Navron Ponds was disbarred Thursday in a terse, one-page order by the D.C. Court of Appeals. He had already been disbarred in Maryland.
Thursday’s order winds up nearly a decade of litigation surrounding Ponds, who went from criminal defense lawyer to criminal defendant after the U.S. Attorney’s Office charged him with ducking his taxes in 1988, 1990 to 1994, and again from 1996 to 1999. The case began after Ponds was accused of taking a luxury automobile from a drug dealer and helping his client hide the vehicle from the government.
After an 11-day trial in 2003, a D.C. jury convicted Ponds of tax evasion, wire fraud and other tax crimes. Ponds appealed and convinced judges of the D.C. Circuit Court that prosecutors had violated a limited-immunity agreement.

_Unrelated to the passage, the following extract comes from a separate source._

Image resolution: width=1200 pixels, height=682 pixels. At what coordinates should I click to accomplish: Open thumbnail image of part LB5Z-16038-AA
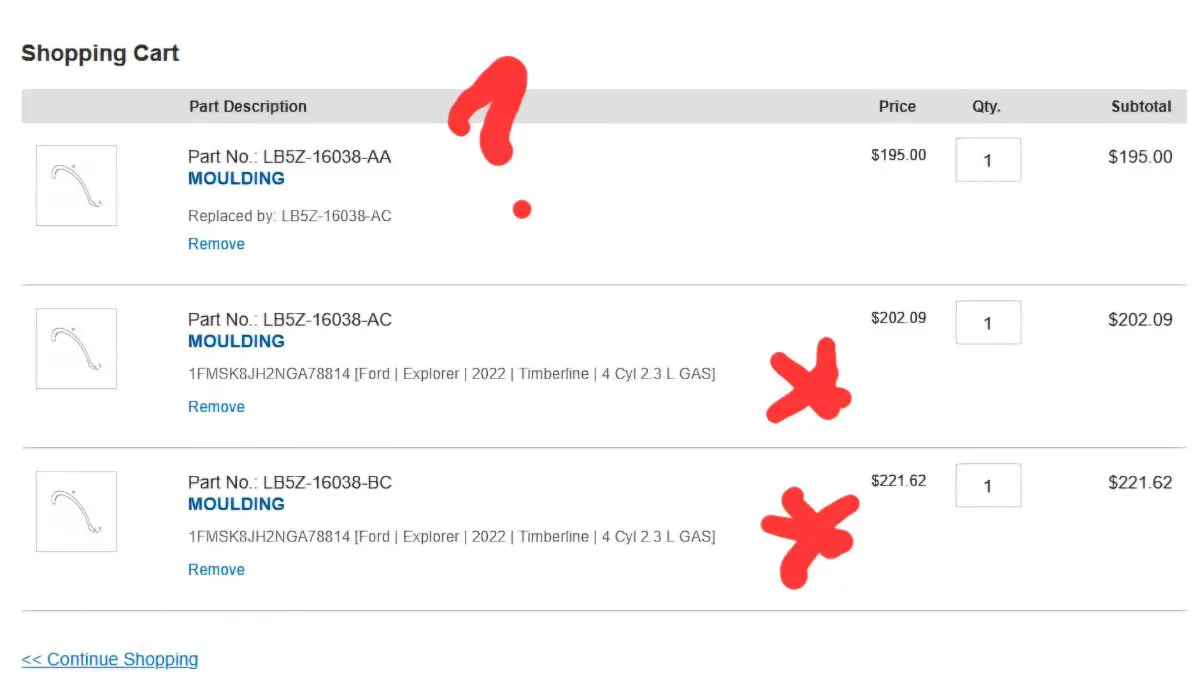(x=76, y=185)
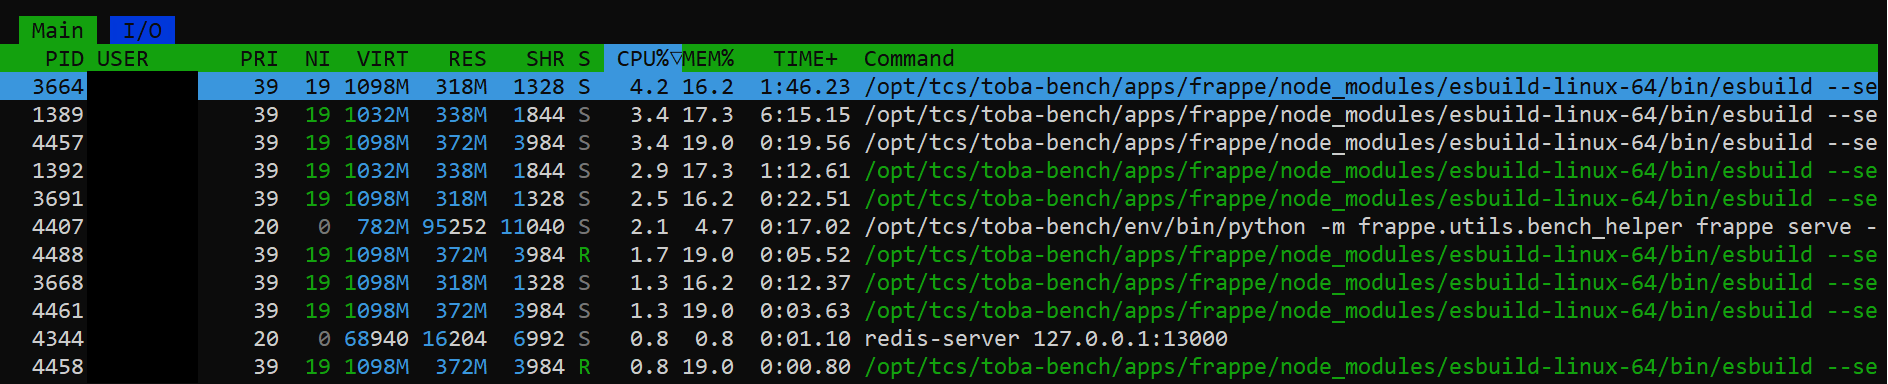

He later accepted a plea deal.
Until his arrest, Ponds had been a high-living lawyer with an expensive apartment on Connecticut Avenue and a Porsche with license plates “I OBJECT.” He was probably best known for his 1995 defense of a North Potomac millionaire who was accused of snatching a neighbor’s German shepherd and trying to ransom it for $10,000.
“What would make this dog worth $10,000?” Ponds asked a local newspaper. “He’s not Rin Tin Tin. Morris the Cat you might get $10,000.”
According to court records, Ponds ran afoul of authorities after he agreed to defend accused drug dealer Jerome Harris in 1996. Rather than take cash as a retainer, Ponds had Harris’ mother give him a white 1991 Mercedes-Benz, which he parked next to the Porsche.
Harris later accepted a plea deal, but when asked to identify all his assets, he didn’t mention the Mercedes. Prosecutors later searched his cell and found a copy of Harris’ retainer agreement with Ponds. They convened a grand jury to investigate Ponds.
Efforts to reach Ponds for this story were unsuccessful.